Título: Se nada for feito, estaremos numa ditadura
Autor: Freire, Flávio; Talento, Biaggio
Fonte: O Globo, 27/08/2010, O País, p. 9
Mulher de Serra vê perseguição à sua família e pede punição
RECIFE. Mônica Serra, mulher do candidato do PSDB à Presidência, José Serra, cobrou esclarecimentos sobre o vazamento do sigilo fiscal de pessoas ligadas ao marido, sob o risco de a democracia ficar ameaçada no país: Você teria uma ditadura, se isso passasse em branco e não acontecesse nada. Se nada for feito, estaremos em uma ditadura afirmou Mônica, que tomou conhecimento da extensão da ilegalidade quando almoçava com um grupo de mulheres no restaurante Império dos Camarões, no Pina, um bairro popular de Recife.

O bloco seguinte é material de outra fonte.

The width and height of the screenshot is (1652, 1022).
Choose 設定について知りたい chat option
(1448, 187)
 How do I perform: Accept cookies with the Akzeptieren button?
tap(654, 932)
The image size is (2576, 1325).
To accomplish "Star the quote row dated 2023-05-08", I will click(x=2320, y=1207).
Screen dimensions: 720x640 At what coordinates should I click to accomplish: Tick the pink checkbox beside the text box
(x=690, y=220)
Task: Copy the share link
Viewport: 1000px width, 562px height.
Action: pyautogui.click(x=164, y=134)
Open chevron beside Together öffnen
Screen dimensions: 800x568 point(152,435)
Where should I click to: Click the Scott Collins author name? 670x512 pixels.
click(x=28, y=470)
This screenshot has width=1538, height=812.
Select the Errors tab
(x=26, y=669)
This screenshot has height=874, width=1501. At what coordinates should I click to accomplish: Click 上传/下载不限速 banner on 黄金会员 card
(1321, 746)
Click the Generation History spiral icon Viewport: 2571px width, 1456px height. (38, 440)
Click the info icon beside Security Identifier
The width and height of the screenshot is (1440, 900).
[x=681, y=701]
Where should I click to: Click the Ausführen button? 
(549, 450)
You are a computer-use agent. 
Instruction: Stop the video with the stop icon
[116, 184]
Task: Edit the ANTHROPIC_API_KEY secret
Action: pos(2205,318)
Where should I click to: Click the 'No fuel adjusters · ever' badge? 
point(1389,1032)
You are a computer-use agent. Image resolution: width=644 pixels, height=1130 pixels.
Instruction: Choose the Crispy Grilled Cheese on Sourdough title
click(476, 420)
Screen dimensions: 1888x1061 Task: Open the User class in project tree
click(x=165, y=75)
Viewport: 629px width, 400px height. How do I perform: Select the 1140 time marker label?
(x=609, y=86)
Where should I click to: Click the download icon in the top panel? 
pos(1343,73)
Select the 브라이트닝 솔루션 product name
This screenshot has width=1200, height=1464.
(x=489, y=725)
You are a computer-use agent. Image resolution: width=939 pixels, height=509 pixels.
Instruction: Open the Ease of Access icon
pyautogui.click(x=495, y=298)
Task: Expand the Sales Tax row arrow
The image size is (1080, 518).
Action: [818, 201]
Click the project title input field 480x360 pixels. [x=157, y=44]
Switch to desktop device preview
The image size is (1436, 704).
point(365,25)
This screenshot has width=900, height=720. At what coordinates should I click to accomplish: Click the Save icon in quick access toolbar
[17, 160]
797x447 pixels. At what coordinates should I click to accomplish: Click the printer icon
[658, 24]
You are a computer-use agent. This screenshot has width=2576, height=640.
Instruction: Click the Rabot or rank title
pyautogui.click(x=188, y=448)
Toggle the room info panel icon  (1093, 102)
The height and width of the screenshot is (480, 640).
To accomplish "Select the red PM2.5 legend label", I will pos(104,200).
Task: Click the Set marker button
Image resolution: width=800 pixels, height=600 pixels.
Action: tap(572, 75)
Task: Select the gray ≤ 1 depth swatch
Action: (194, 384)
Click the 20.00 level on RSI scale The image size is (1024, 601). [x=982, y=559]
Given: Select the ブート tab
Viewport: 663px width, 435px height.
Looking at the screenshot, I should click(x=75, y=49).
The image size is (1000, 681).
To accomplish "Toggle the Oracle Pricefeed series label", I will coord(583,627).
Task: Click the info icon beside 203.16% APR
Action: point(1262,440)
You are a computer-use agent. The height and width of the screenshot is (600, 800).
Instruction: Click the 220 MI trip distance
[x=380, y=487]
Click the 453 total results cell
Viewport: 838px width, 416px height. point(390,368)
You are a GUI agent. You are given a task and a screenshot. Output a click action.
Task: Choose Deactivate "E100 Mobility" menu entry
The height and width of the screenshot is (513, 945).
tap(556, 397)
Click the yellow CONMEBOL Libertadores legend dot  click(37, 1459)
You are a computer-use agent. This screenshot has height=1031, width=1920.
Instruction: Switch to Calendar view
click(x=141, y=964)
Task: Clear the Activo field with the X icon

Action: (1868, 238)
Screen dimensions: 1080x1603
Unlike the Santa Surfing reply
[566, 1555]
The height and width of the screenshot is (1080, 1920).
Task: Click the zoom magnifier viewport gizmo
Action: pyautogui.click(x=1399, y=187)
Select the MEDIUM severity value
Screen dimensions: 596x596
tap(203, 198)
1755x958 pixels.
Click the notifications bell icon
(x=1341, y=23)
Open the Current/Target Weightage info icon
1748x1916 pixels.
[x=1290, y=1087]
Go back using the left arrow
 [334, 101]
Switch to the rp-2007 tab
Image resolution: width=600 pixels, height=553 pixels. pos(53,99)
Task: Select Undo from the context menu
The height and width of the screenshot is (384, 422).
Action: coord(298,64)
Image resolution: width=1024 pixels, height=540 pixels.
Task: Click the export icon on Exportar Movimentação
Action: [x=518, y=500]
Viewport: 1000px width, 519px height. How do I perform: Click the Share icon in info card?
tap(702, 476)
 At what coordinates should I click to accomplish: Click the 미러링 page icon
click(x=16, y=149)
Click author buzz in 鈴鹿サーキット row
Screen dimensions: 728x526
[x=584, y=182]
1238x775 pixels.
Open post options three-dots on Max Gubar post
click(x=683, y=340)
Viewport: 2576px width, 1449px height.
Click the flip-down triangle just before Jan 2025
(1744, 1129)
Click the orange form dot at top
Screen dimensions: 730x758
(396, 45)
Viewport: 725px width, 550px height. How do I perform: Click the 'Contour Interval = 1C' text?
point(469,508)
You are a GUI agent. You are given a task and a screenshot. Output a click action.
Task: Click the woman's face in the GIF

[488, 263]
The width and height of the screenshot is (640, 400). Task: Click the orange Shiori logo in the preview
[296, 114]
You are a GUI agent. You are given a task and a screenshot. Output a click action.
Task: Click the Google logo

Para ela, deve estar havendo algum tipo de perseguição ao seu marido ou à sua família: Isso é um problema muito, mas muito sério. Em um país em regime de direito, essas coisas não acontecem afirmou, frisando acreditar que a Justiça tomará providências.
Mônica está percorrendo três estados do Nordeste (Rio Grande do Norte, Paraíba e Pernambuco) para ajudar na campanha de Serra. Durante esse trajeto, foi informada de que, além do vicepresidente do PSDB, Eduardo Jorge, e do ex-ministro Luiz Carlos Mendonça de Barros, outras pessoas ligadas a Serra foram vítimas da espionagem: Soube rapidamente de uma, do Mendonça de Barros.
Essas duas outras não tinha tomado conhecimento disse, referindo-se a Ricardo Sérgio de Oliveira e Gregório Marim Preciado, casado com uma prima de Serra.
Se o abuso é vinculado a alguém da família, é perseguição, que eu saiba. A família de Serra, tanto quanto ele, é formada de pessoas honestas, com princípios.
Mas isso não poderia ser feito com família nenhuma do Brasil. Não deveria acontecer.